Goal of the exercise:
Copy everything from the line containing "At what coordinates" down to the line containing "point(29,25)", swapping "sidebar" for "navigation panel" and changing nothing else. Omit the pictures.
# START OF Records
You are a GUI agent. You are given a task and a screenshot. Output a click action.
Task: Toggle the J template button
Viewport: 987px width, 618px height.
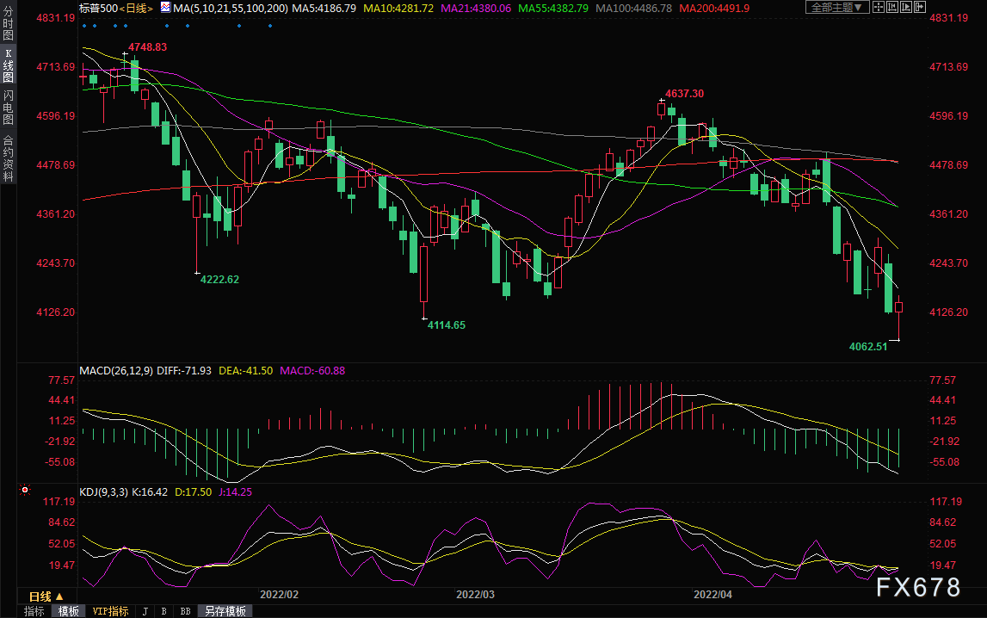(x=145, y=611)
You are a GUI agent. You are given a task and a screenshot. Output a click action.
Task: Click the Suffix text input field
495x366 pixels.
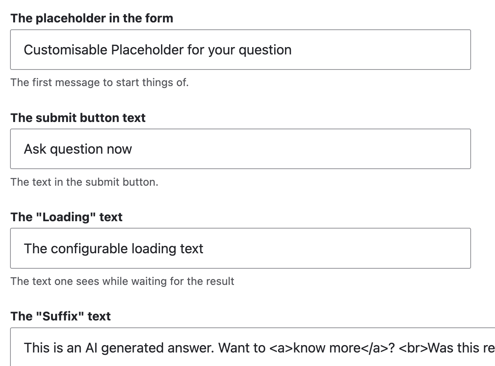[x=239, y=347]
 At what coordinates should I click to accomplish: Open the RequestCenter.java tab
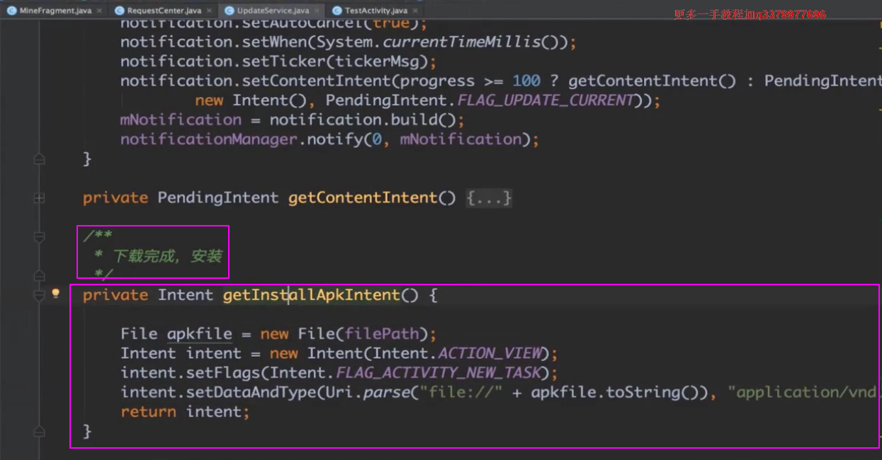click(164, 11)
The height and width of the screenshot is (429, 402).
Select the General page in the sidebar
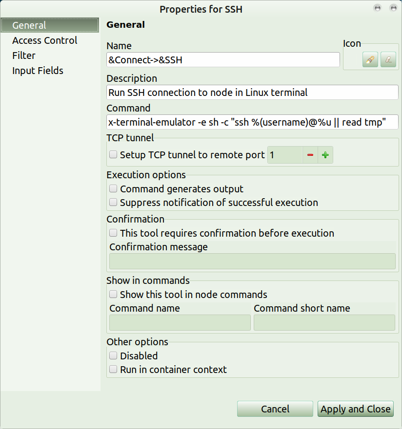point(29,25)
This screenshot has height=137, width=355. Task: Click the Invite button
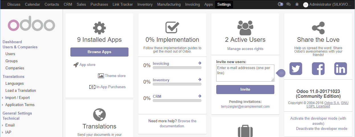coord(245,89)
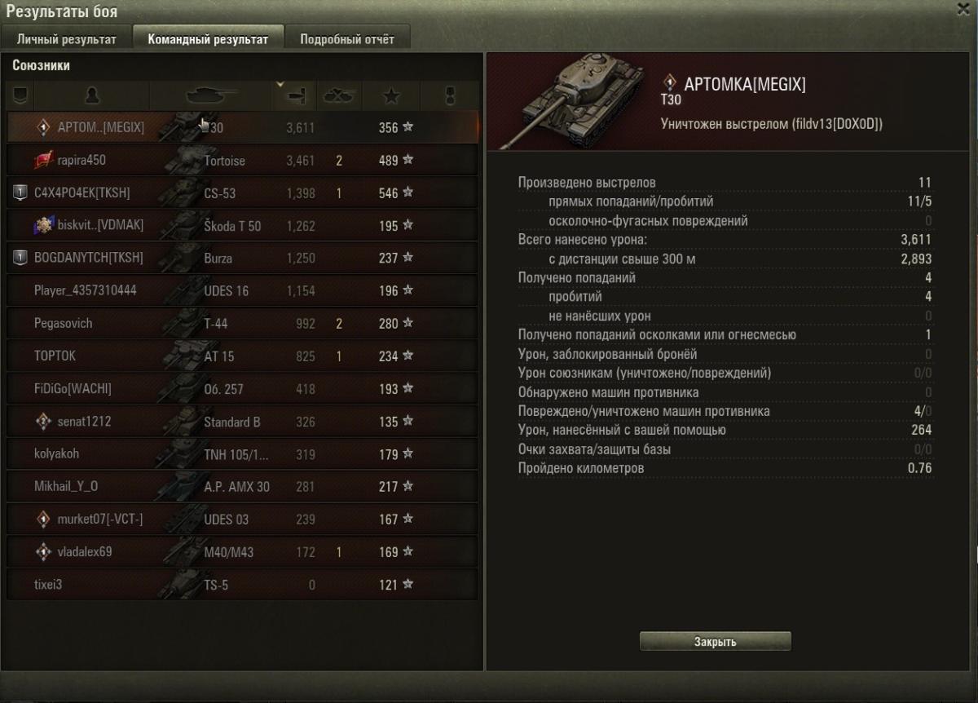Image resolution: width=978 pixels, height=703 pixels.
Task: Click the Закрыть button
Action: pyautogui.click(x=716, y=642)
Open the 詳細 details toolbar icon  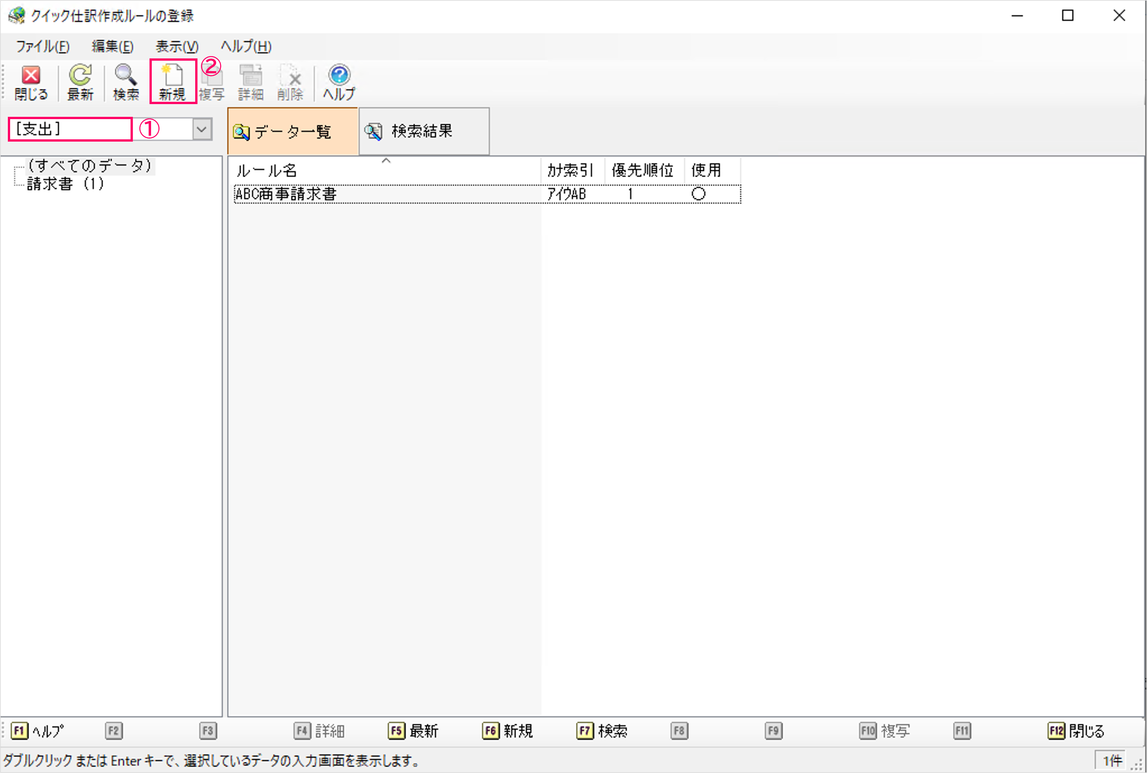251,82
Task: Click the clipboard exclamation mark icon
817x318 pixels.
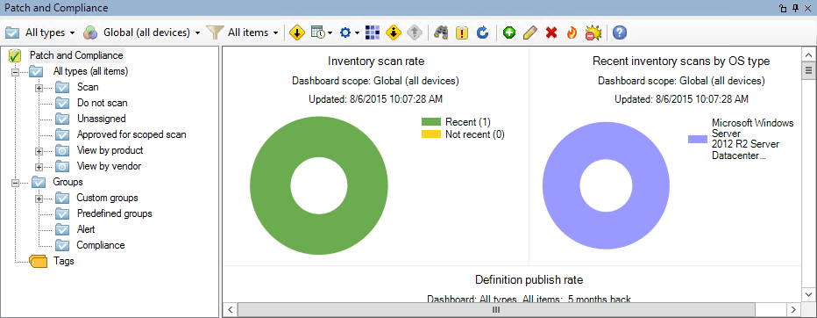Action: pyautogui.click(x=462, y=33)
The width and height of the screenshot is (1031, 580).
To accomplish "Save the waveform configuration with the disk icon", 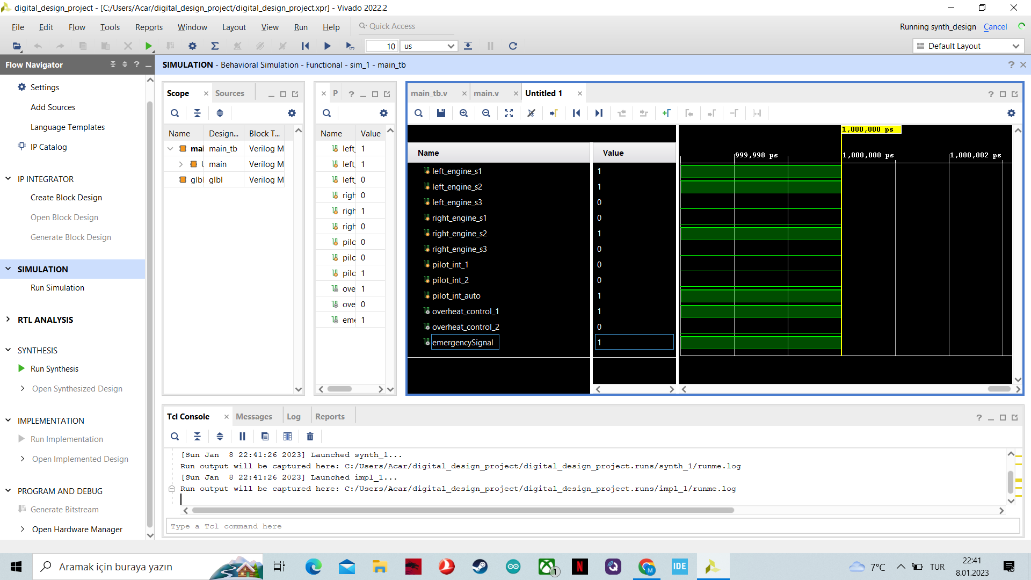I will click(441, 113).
# END OF Records
Answer:
 At what coordinates should I click to accomplish: Open the RequestCenter.java tab
click(164, 11)
The height and width of the screenshot is (429, 402).
Select the General page in the navigation panel
point(29,25)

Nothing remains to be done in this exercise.